▶ PROBLEM STATEMENT
Write out all entries word for word.

▶ RECORDED INFORMATION
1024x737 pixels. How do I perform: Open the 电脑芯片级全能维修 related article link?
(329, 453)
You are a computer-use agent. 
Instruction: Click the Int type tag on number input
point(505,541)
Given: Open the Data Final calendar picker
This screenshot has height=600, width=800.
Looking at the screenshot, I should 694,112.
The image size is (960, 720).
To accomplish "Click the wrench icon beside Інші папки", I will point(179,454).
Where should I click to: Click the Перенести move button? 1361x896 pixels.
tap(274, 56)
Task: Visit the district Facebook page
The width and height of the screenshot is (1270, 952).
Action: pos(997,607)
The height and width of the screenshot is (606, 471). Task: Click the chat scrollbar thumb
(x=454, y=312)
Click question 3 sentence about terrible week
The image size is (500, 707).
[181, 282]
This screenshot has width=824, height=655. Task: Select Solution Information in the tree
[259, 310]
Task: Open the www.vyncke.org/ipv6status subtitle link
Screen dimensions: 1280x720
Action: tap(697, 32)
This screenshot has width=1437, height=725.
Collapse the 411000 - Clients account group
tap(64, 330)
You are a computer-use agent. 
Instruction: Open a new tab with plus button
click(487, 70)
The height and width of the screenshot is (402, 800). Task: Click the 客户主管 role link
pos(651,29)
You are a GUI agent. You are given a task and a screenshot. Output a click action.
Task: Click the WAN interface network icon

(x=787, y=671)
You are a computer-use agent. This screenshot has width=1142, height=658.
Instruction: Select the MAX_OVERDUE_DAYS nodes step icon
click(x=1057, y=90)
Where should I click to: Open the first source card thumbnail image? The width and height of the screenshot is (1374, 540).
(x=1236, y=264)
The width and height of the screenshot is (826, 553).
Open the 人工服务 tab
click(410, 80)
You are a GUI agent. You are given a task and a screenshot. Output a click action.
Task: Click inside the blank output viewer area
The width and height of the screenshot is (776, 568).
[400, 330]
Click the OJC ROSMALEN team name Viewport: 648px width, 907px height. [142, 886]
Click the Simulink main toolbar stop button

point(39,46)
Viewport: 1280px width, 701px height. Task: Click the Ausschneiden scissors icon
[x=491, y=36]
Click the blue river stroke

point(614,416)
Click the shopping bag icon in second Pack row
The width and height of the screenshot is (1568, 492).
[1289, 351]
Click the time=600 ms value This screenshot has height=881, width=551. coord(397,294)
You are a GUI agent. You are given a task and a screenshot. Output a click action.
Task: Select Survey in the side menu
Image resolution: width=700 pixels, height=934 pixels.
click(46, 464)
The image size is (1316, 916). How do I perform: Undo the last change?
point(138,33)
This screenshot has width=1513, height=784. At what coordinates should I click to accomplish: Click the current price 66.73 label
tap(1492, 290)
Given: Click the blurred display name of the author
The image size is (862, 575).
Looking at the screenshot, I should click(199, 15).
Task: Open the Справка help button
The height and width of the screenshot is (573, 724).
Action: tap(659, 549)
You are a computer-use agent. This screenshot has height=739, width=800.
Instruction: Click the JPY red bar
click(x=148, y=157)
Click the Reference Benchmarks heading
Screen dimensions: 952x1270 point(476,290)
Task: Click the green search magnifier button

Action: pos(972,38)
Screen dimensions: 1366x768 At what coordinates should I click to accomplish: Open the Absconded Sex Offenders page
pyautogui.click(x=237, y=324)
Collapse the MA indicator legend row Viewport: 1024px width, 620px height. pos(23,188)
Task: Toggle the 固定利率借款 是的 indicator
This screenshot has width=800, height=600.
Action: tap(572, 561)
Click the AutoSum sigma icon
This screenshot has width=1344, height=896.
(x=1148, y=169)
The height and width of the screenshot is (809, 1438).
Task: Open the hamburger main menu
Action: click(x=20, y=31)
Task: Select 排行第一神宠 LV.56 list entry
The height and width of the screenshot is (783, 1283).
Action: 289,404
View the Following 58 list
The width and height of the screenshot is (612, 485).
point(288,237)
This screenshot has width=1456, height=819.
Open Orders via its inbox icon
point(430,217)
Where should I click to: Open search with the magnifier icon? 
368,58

▶ ANSWER TO THIS PROBLEM
1024x737 pixels. How do I perform: Open the 电脑芯片级全能维修 related article link?
(329, 453)
You are a computer-use agent. 
Instruction: Click the Int type tag on number input
point(505,541)
Given: Open the Data Final calendar picker
This screenshot has height=600, width=800.
Looking at the screenshot, I should 694,112.
The image size is (960, 720).
To accomplish "Click the wrench icon beside Інші папки", I will point(179,454).
Where should I click to: Click the Перенести move button? 1361x896 pixels.
tap(274, 56)
Task: Visit the district Facebook page
The width and height of the screenshot is (1270, 952).
Action: pos(997,607)
The height and width of the screenshot is (606, 471). Task: Click the chat scrollbar thumb
(x=454, y=312)
Click question 3 sentence about terrible week
The image size is (500, 707).
[181, 282]
This screenshot has width=824, height=655. Task: Select Solution Information in the tree
[259, 310]
Task: Open the www.vyncke.org/ipv6status subtitle link
Screen dimensions: 1280x720
Action: tap(697, 32)
This screenshot has width=1437, height=725.
Collapse the 411000 - Clients account group
tap(64, 330)
You are a computer-use agent. 
Instruction: Open a new tab with plus button
click(487, 70)
The height and width of the screenshot is (402, 800). Task: Click the 客户主管 role link
pos(651,29)
You are a GUI agent. You are given a task and a screenshot. Output a click action.
Task: Click the WAN interface network icon

(x=787, y=671)
You are a computer-use agent. This screenshot has width=1142, height=658.
Instruction: Select the MAX_OVERDUE_DAYS nodes step icon
click(x=1057, y=90)
Where should I click to: Open the first source card thumbnail image? The width and height of the screenshot is (1374, 540).
(x=1236, y=264)
The width and height of the screenshot is (826, 553).
Open the 人工服务 tab
click(410, 80)
You are a GUI agent. You are given a task and a screenshot. Output a click action.
Task: Click inside the blank output viewer area
The width and height of the screenshot is (776, 568).
[400, 330]
Click the OJC ROSMALEN team name Viewport: 648px width, 907px height. [142, 886]
Click the Simulink main toolbar stop button

point(39,46)
Viewport: 1280px width, 701px height. Task: Click the Ausschneiden scissors icon
[x=491, y=36]
Click the blue river stroke

point(614,416)
Click the shopping bag icon in second Pack row
The width and height of the screenshot is (1568, 492).
[1289, 351]
Click the time=600 ms value This screenshot has height=881, width=551. coord(397,294)
You are a GUI agent. You are given a task and a screenshot. Output a click action.
Task: Select Survey in the side menu
Image resolution: width=700 pixels, height=934 pixels.
click(46, 464)
The image size is (1316, 916). How do I perform: Undo the last change?
point(138,33)
This screenshot has width=1513, height=784. At what coordinates should I click to accomplish: Click the current price 66.73 label
tap(1492, 290)
Given: Click the blurred display name of the author
The image size is (862, 575).
Looking at the screenshot, I should click(199, 15).
Task: Open the Справка help button
The height and width of the screenshot is (573, 724).
Action: tap(659, 549)
You are a computer-use agent. This screenshot has height=739, width=800.
Instruction: Click the JPY red bar
click(x=148, y=157)
Click the Reference Benchmarks heading
Screen dimensions: 952x1270 point(476,290)
Task: Click the green search magnifier button

Action: pos(972,38)
Screen dimensions: 1366x768 At what coordinates should I click to accomplish: Open the Absconded Sex Offenders page
pyautogui.click(x=237, y=324)
Collapse the MA indicator legend row Viewport: 1024px width, 620px height. pos(23,188)
Task: Toggle the 固定利率借款 是的 indicator
This screenshot has width=800, height=600.
Action: tap(572, 561)
Click the AutoSum sigma icon
This screenshot has width=1344, height=896.
(x=1148, y=169)
The height and width of the screenshot is (809, 1438).
Task: Open the hamburger main menu
Action: click(x=20, y=31)
Task: Select 排行第一神宠 LV.56 list entry
The height and width of the screenshot is (783, 1283).
Action: 289,404
View the Following 58 list
The width and height of the screenshot is (612, 485).
point(288,237)
This screenshot has width=1456, height=819.
Open Orders via its inbox icon
point(430,217)
Where should I click to: Open search with the magnifier icon? 
368,58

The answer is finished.